[start Records provided]

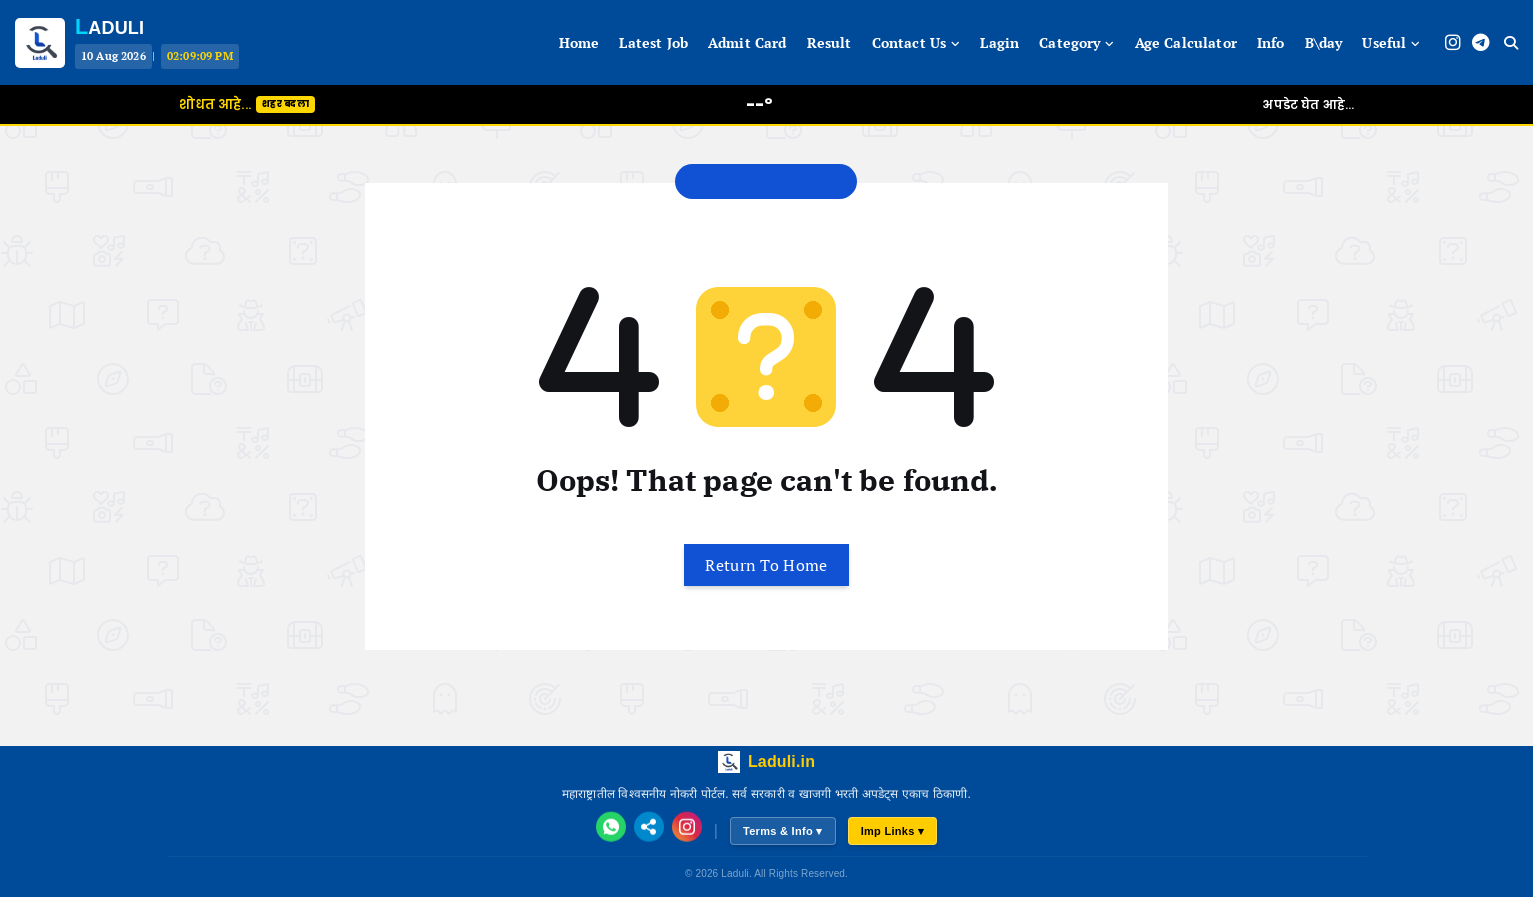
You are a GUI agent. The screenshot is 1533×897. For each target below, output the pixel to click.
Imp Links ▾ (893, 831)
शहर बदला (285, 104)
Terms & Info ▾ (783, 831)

[end Records provided]
[start Records provided]

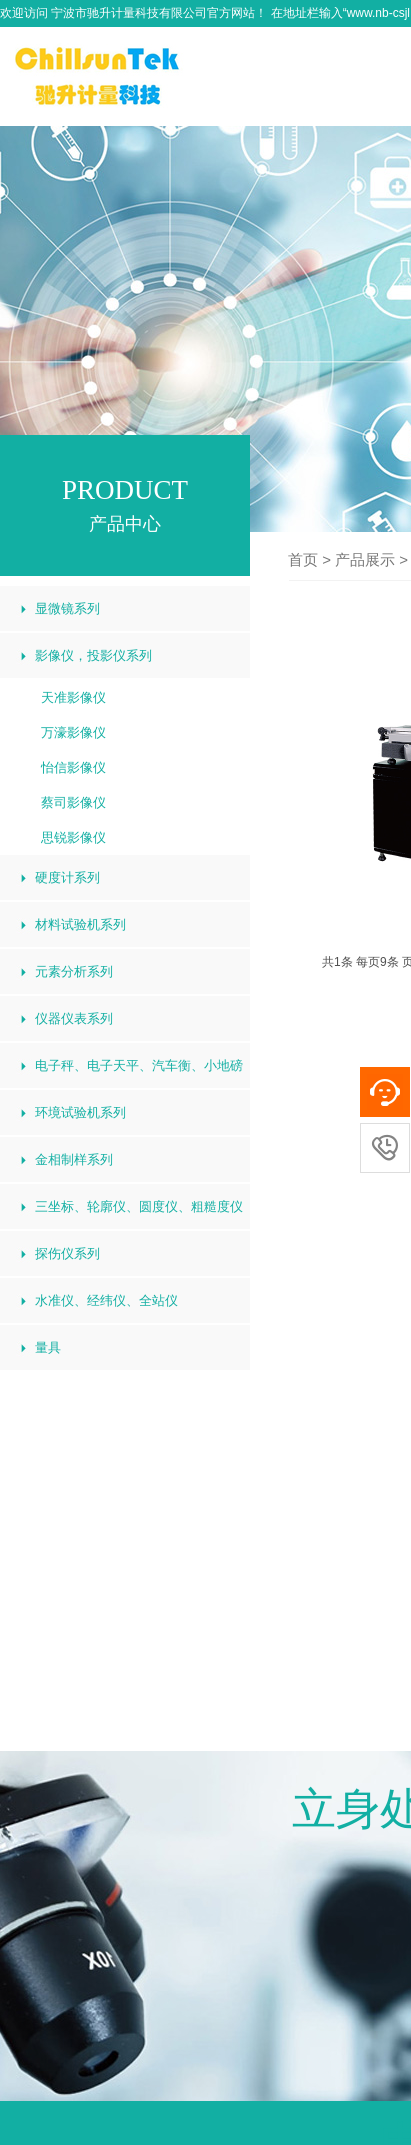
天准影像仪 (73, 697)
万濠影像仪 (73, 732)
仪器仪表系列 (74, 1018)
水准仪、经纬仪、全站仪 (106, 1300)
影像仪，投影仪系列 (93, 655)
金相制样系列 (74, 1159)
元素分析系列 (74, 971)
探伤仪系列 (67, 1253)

[end Records provided]
[start Records provided]

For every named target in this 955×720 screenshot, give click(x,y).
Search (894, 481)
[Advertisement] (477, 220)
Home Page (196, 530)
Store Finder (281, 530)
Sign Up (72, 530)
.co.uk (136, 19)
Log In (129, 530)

[end Records provided]

**Your objective**: Return, word for word, the lines starting at the one that contains "You are a GUI" and ending at the one that contains "शहर बदला (285, 104)".

**Result for this exercise**:
You are a GUI agent. The screenshot is 1533×897. For each target below, output the pixel to click.
Imp Links ▾ (893, 831)
शहर बदला (285, 104)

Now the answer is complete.